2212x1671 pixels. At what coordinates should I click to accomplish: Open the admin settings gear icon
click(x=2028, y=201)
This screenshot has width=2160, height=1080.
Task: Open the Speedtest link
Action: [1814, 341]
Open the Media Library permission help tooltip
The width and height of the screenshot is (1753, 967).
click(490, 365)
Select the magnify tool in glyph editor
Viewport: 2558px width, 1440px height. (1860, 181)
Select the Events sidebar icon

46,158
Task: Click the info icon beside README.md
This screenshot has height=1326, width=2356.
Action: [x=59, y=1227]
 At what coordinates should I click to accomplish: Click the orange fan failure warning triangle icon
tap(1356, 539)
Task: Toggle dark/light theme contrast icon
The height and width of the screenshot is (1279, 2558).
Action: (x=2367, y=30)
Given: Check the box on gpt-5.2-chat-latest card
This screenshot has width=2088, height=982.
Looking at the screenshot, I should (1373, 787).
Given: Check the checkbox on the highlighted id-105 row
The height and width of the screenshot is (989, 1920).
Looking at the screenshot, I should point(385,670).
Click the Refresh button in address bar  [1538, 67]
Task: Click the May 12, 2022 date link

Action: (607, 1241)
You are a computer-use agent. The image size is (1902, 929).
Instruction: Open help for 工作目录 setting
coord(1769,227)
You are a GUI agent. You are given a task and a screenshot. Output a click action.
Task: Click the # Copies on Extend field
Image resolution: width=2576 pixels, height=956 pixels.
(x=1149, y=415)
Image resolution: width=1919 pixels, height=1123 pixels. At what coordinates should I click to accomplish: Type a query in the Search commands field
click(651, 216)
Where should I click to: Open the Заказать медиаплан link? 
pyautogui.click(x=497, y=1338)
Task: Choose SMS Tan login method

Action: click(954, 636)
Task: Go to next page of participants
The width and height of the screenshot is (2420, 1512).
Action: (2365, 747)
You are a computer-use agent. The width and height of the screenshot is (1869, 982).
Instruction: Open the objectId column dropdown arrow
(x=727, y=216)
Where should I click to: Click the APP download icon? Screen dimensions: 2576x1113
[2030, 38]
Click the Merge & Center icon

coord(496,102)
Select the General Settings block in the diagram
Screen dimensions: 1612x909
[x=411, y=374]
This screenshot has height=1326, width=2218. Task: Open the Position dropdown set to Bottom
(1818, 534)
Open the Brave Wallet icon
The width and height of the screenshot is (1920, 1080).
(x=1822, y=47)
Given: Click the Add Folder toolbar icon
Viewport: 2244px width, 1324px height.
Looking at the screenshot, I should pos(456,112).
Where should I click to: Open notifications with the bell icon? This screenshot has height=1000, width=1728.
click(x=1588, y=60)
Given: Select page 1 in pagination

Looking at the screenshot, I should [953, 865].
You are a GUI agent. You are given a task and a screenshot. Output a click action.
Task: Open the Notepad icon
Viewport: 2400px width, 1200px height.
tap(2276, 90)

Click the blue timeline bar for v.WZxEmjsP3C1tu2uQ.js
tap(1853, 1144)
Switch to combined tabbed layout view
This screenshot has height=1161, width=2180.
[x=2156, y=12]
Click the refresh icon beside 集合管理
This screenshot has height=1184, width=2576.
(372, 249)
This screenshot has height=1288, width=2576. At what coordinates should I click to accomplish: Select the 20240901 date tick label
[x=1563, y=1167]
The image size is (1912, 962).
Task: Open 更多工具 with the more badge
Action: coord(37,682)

□ □ □ □ □ □ □

● What you will do:
Reply with one number only: how many lines of the listing hold "computer"?

● Solution for this exercise:
2